Exercise: Leave out the pictures and copy everything else in the entries exactly.
==================================================
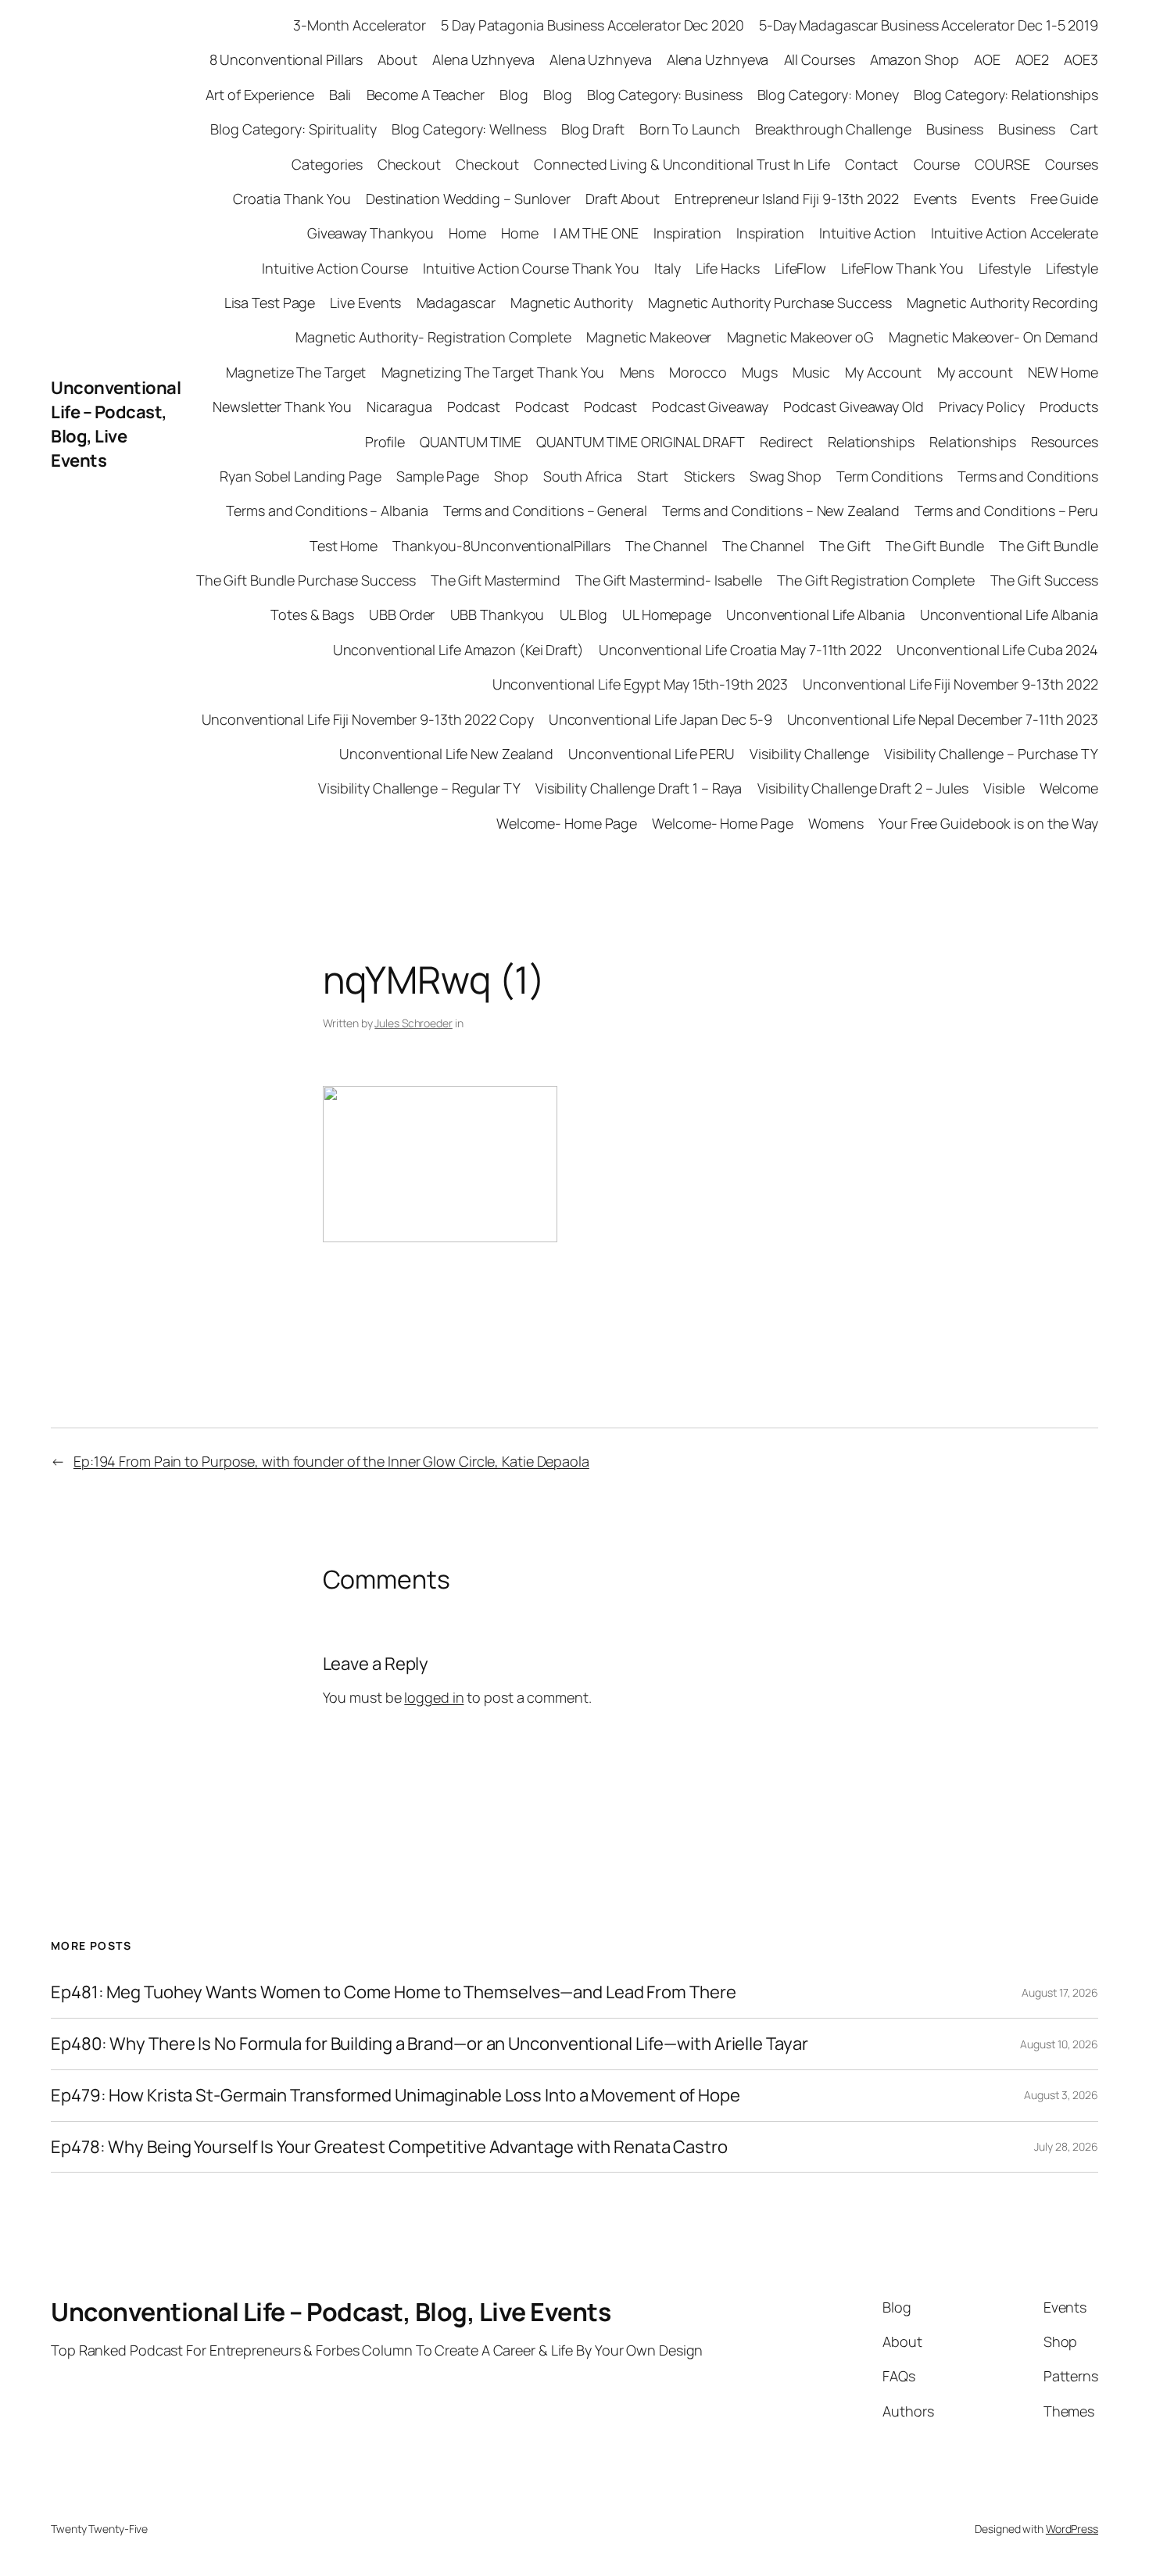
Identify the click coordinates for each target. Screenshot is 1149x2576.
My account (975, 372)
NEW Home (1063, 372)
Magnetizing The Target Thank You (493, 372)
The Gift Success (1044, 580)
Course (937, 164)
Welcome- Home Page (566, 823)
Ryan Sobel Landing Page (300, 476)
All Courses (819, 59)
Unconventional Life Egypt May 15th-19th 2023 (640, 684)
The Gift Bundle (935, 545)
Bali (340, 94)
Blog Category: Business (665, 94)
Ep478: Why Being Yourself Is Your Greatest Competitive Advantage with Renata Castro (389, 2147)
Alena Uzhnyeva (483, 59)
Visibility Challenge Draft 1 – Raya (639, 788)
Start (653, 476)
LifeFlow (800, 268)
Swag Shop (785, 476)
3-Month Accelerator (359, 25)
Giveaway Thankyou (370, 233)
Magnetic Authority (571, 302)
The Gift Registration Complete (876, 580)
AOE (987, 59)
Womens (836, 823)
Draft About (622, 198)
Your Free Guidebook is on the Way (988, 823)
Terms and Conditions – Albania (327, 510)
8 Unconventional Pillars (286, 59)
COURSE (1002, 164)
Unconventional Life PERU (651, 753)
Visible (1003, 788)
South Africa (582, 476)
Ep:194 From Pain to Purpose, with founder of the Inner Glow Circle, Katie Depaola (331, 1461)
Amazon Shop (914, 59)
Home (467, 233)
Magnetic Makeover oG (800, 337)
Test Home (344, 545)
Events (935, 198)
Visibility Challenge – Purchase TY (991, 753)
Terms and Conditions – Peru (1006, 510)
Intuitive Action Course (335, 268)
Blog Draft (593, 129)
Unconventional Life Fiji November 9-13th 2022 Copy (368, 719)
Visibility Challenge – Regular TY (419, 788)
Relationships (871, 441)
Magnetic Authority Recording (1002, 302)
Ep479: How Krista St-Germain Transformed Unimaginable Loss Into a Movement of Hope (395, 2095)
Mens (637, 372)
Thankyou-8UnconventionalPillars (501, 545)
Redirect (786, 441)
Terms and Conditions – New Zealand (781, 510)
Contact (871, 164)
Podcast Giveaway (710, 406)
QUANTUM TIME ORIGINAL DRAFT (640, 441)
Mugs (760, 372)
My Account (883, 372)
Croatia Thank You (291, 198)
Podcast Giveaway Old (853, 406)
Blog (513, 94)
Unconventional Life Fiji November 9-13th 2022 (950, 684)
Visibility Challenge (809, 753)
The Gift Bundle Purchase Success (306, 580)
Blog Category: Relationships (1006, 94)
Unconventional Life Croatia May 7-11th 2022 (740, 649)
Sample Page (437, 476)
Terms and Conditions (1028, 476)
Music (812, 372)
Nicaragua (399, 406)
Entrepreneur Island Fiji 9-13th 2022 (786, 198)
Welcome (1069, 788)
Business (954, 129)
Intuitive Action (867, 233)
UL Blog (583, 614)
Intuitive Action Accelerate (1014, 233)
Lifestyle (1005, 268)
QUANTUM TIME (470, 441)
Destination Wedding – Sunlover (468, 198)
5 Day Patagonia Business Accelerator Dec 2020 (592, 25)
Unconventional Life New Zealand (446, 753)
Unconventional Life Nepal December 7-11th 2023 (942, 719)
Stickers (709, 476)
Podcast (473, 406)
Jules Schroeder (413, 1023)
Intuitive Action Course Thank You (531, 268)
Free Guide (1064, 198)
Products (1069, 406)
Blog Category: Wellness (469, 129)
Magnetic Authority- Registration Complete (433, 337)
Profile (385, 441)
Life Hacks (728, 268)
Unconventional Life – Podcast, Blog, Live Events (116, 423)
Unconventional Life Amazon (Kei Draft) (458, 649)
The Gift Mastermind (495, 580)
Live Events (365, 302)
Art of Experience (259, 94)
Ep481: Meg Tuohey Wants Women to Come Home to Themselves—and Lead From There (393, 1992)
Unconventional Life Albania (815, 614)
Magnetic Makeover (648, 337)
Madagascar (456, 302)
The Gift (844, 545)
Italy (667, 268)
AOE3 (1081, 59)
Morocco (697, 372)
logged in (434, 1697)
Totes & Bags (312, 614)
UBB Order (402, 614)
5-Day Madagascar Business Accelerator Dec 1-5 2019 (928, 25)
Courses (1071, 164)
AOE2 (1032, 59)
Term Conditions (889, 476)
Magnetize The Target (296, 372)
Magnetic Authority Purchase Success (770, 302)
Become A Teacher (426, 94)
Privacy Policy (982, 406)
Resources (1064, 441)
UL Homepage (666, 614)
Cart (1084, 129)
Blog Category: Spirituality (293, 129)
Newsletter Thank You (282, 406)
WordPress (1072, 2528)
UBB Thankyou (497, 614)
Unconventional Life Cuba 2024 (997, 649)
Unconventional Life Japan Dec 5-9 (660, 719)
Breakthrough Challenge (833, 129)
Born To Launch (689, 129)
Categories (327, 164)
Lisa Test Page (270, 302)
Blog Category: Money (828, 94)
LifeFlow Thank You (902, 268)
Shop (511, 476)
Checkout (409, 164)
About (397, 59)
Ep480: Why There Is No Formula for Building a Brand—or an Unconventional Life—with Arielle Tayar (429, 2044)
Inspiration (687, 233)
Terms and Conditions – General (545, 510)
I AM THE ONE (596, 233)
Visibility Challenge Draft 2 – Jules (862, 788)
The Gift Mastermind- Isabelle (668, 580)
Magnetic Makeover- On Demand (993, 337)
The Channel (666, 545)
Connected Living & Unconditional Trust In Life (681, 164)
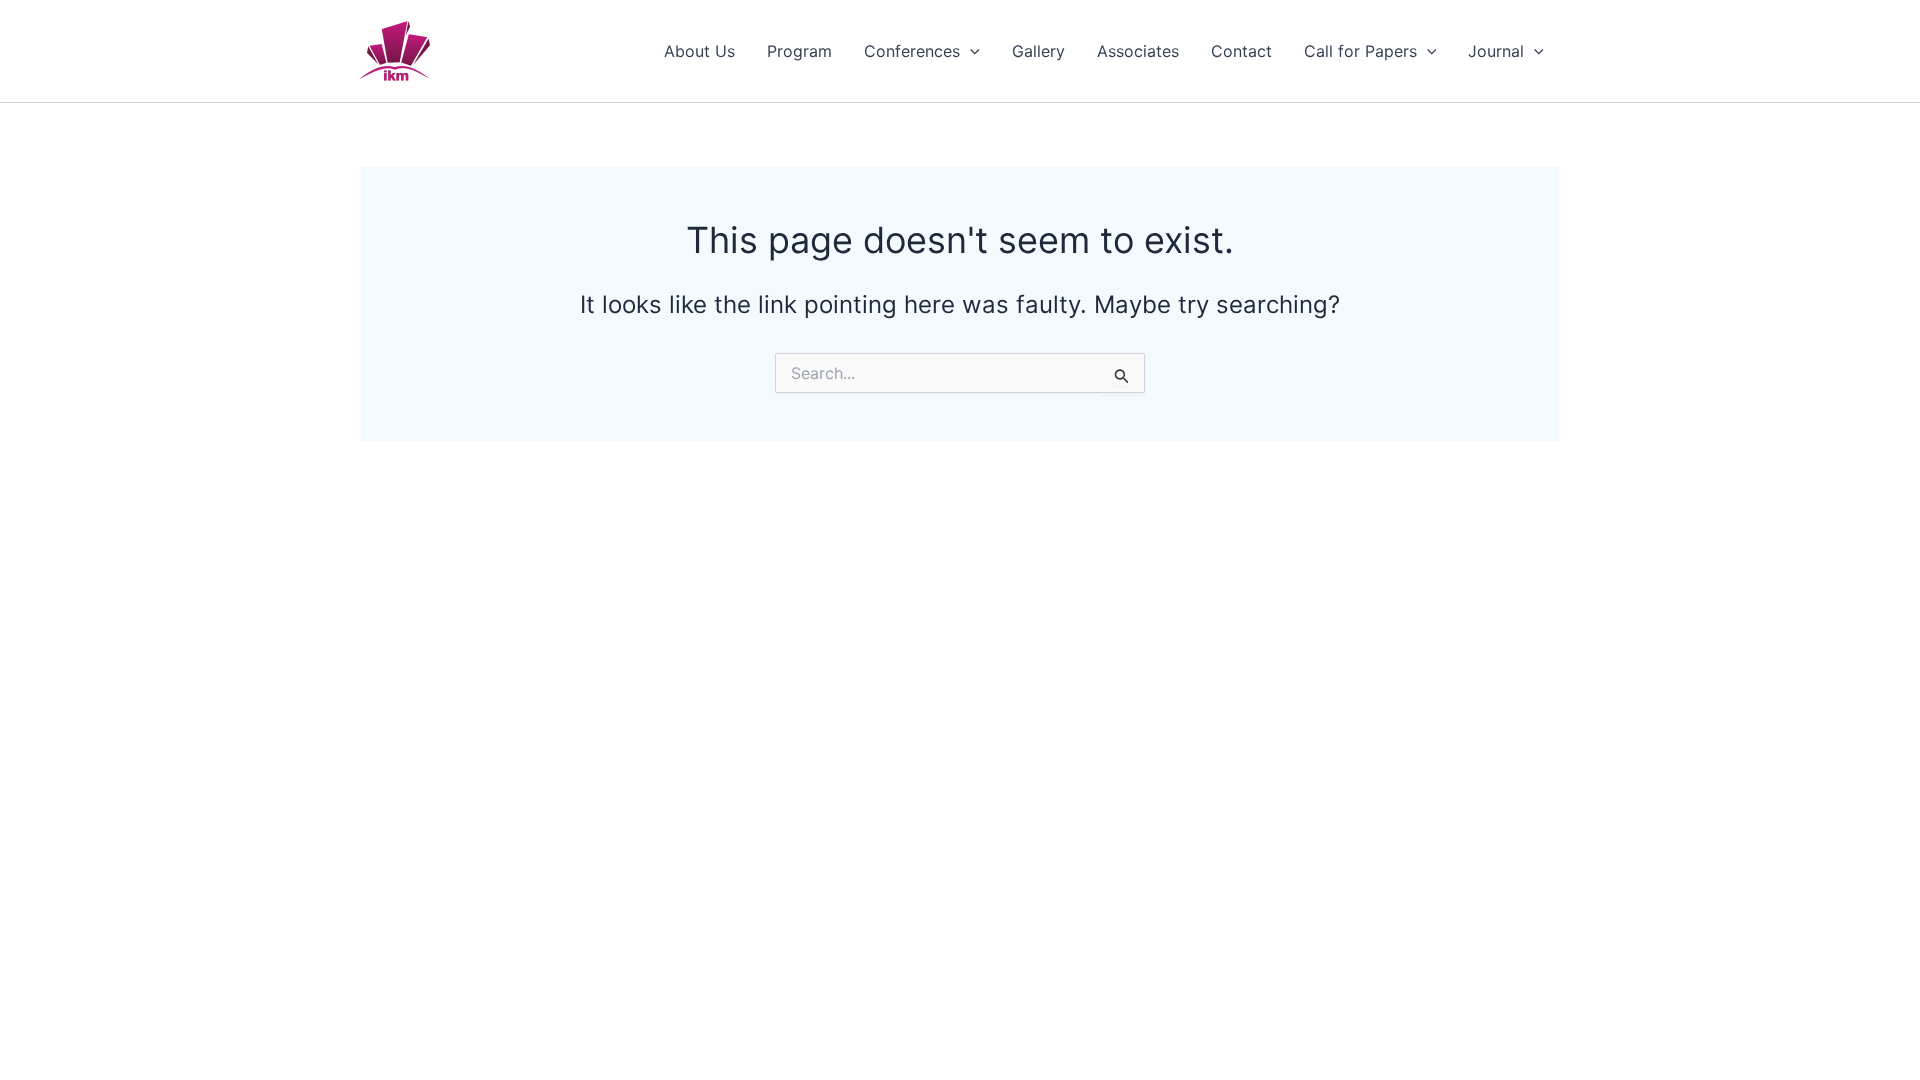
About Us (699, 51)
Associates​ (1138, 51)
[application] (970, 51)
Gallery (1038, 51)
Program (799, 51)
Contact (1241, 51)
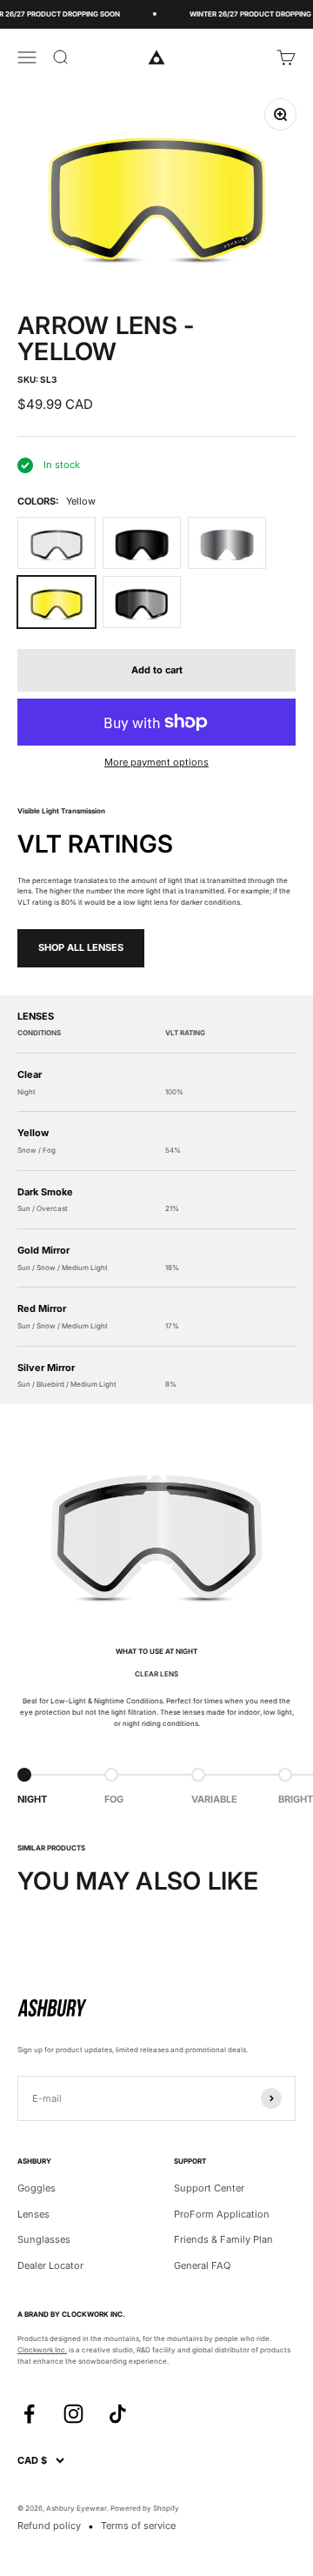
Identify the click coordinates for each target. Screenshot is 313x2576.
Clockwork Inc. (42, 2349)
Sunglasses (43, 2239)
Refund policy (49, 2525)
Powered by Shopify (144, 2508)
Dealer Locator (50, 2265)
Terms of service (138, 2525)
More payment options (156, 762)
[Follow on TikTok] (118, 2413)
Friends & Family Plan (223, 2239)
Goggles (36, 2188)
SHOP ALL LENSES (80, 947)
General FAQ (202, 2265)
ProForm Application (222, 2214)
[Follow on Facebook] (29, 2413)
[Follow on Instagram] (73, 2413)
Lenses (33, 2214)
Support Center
==================================================
Answer:
Identify the click coordinates for each target. Screenshot is 1149x2576.
My account (975, 372)
NEW Home (1063, 372)
Magnetizing The Target Thank You (493, 372)
The Gift Success (1044, 580)
Course (937, 164)
Welcome- Home Page (566, 823)
Ryan Sobel Landing Page (300, 476)
All Courses (819, 59)
Unconventional Life Egypt May 15th-19th 2023 (640, 684)
The Gift Bundle (935, 545)
Bali (340, 94)
Blog Category: Business (665, 94)
Ep478: Why Being Yourself Is Your Greatest Competitive Advantage with Renata Castro (389, 2147)
Alena Uzhnyeva (483, 59)
Visibility Challenge Draft 1 – Raya (639, 788)
Start (653, 476)
LifeFlow (800, 268)
Swag Shop (785, 476)
3-Month Accelerator (359, 25)
Giveaway Thankyou (370, 233)
Magnetic Authority (571, 302)
The Gift Registration Complete (876, 580)
AOE (987, 59)
Womens (836, 823)
Draft About (622, 198)
Your Free Guidebook is on the Way (988, 823)
Terms and Conditions – Albania (327, 510)
8 Unconventional Pillars (286, 59)
COURSE (1002, 164)
Unconventional Life PERU (651, 753)
Visible (1003, 788)
South Africa (582, 476)
Ep:194 From Pain to Purpose, with founder of the Inner Glow Circle, Katie Depaola (331, 1461)
Amazon Shop (914, 59)
Home (467, 233)
Magnetic Makeover oG (800, 337)
Test Home (344, 545)
Events (935, 198)
Visibility Challenge – Purchase TY (991, 753)
Terms and Conditions – Peru (1006, 510)
Intuitive Action Course (335, 268)
Blog Draft (593, 129)
Unconventional Life Fiji November 9-13th 2022 Copy (368, 719)
Visibility Challenge – Regular TY (419, 788)
Relationships (871, 441)
Magnetic Authority Recording (1002, 302)
Ep479: How Krista St-Germain Transformed Unimaginable Loss Into a Movement of Hope (395, 2095)
Mens (637, 372)
Thankyou-8UnconventionalPillars (501, 545)
Redirect (786, 441)
Terms and Conditions – New Zealand (781, 510)
Contact (871, 164)
Podcast Giveaway (710, 406)
QUANTUM TIME ORIGINAL DRAFT (640, 441)
Mugs (760, 372)
My Account (883, 372)
Croatia Thank You (291, 198)
Podcast Giveaway Old (853, 406)
Blog (513, 94)
Unconventional Life Fiji November 9-13th 2022 (950, 684)
Visibility Challenge (809, 753)
The Gift Bundle Purchase Success (306, 580)
Blog Category: Relationships (1006, 94)
Unconventional Life Croatia May 7-11th 2022 (740, 649)
Sample Page (437, 476)
Terms and Conditions (1028, 476)
Music (812, 372)
Nicaragua (399, 406)
Entrepreneur Island Fiji 9-13th 2022 (786, 198)
Welcome (1069, 788)
Business (954, 129)
Intuitive Action (867, 233)
UL Blog (583, 614)
Intuitive Action Accelerate (1014, 233)
Lifestyle (1005, 268)
QUANTUM TIME (470, 441)
Destination Wedding – Sunlover (468, 198)
5 Day Patagonia Business Accelerator Dec 2020 (592, 25)
Unconventional Life New Zealand (446, 753)
Unconventional Life Nepal December 7-11th 2023 (942, 719)
Stickers (709, 476)
Podcast (473, 406)
Jules Schroeder (413, 1023)
Intuitive Action Course Thank You (531, 268)
Free Guide (1064, 198)
Products (1069, 406)
Blog Category: Wellness (469, 129)
Magnetic Authority- Registration Complete (433, 337)
Profile (385, 441)
Life Hacks (728, 268)
Unconventional Life – Podcast, Blog, Live Events (116, 423)
Unconventional Life Amazon (Kei Draft) (458, 649)
The Gift Mastermind (495, 580)
Live Events (365, 302)
Art of Experience (259, 94)
Ep481: Meg Tuohey Wants Women to Come Home to Themselves—and Lead From There (393, 1992)
Unconventional Life Albania (815, 614)
Magnetic Makeover (648, 337)
Madagascar (456, 302)
The Gift (844, 545)
Italy (667, 268)
AOE3 (1081, 59)
Morocco (697, 372)
logged in (434, 1697)
Totes & Bags (312, 614)
UBB Order (402, 614)
5-Day Madagascar Business Accelerator Dec 1-5 2019 (928, 25)
Courses (1071, 164)
AOE2 (1032, 59)
Term Conditions (889, 476)
Magnetize The Target (296, 372)
Magnetic Authority Purchase Success (770, 302)
Become A Teacher (426, 94)
Privacy Policy (982, 406)
Resources (1064, 441)
UL Homepage (666, 614)
Cart (1084, 129)
Blog Category: Spirituality (293, 129)
Newsletter Thank You (282, 406)
WordPress (1072, 2528)
UBB Thankyou (497, 614)
Unconventional Life Cuba 2024 (997, 649)
Unconventional Life Japan Dec 5-9 (660, 719)
Breakthrough Challenge (833, 129)
Born To Launch (689, 129)
Categories (327, 164)
Lisa Test Page (270, 302)
Blog Category: Money (828, 94)
LifeFlow Thank You (902, 268)
Shop (511, 476)
Checkout (409, 164)
About (397, 59)
Ep480: Why There Is No Formula for Building a Brand—or an Unconventional Life—with Arielle Tayar (429, 2044)
Inspiration (687, 233)
Terms and Conditions – General (545, 510)
I AM THE ONE (596, 233)
Visibility Challenge Draft 2 – Jules (862, 788)
The Gift Mastermind- Isabelle (668, 580)
Magnetic Makeover- On Demand (993, 337)
The Channel (666, 545)
Connected Living & Unconditional Trust In Life (681, 164)
About Us (699, 51)
Associates​ (1138, 51)
[application] (970, 51)
Gallery (1038, 51)
Program (799, 51)
Contact (1241, 51)
Identify the click coordinates for each target. Screenshot is 313x2576.
Clockwork Inc. (42, 2349)
Sunglasses (43, 2239)
Refund policy (49, 2525)
Powered by Shopify (144, 2508)
Dealer Locator (50, 2265)
Terms of service (138, 2525)
More payment options (156, 762)
[Follow on TikTok] (118, 2413)
Friends & Family Plan (223, 2239)
Goggles (36, 2188)
SHOP ALL LENSES (80, 947)
General FAQ (202, 2265)
ProForm Application (222, 2214)
[Follow on Facebook] (29, 2413)
[Follow on Instagram] (73, 2413)
Lenses (33, 2214)
Support Center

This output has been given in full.